これから消えようというのに、僕は穏やかだった。僕の隣には、僕と同じように愛を求めていた人がいる。僕と同じ感情を持っている。僕は、一人じゃない。
一体何人もの人が、ここで愛となったのだろう。死神になれば、分かるのかな。
僕は、隣にいる名前のない女を見て言った。
「今度は、僕達が消えてしまうね」
「そうだね。悲しい?」
「どうだろう。悲しいのかな。でも、愛し合う事を叶えられないまま死んでしまうより、ここで愛になって、愛のために消えるなら、それでいい」
女は微笑み、僕の肩に身を寄せた。僕達は目を閉じた。
──手を伸ばしていた。
ずっと、何かに、誰かに触れようと、伸ばしていた。そうやって生きてきた。
その手を掴んでくれるものの温もりを知らない僕には、手に触れられる感触というものが分からなかった。

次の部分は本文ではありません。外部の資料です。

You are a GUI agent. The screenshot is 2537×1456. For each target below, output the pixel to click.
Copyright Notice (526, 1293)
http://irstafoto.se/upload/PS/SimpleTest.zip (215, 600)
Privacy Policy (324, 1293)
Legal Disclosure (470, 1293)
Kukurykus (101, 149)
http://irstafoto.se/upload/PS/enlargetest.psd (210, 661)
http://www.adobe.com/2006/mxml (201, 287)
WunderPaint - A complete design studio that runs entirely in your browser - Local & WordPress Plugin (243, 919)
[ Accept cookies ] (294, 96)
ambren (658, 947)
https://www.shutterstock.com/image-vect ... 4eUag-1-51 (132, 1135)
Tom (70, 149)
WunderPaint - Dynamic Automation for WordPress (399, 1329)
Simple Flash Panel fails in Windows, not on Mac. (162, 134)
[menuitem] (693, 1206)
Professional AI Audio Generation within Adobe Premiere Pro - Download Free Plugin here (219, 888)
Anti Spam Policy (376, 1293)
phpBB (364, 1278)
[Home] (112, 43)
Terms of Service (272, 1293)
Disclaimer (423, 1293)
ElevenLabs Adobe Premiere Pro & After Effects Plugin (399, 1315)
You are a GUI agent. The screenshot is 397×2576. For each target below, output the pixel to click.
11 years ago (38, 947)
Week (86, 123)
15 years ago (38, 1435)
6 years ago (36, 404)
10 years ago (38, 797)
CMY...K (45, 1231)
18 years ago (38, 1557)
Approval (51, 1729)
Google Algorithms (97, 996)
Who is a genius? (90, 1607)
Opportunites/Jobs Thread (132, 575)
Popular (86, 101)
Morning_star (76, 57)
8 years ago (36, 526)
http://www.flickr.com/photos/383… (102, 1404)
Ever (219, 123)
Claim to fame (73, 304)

今、僕の手には、僕と共に消える女の手が握られている。その手は、どうしようもなく哀しくて、優しくて。
繋いだ手から、光が溢れた。それは僕と彼女の全てだった。僕達の全てと、途方もなく永い間紡がれてきた、この世界で生まれたすべての愛と、僕達は触れた。
すべてが、一つになった。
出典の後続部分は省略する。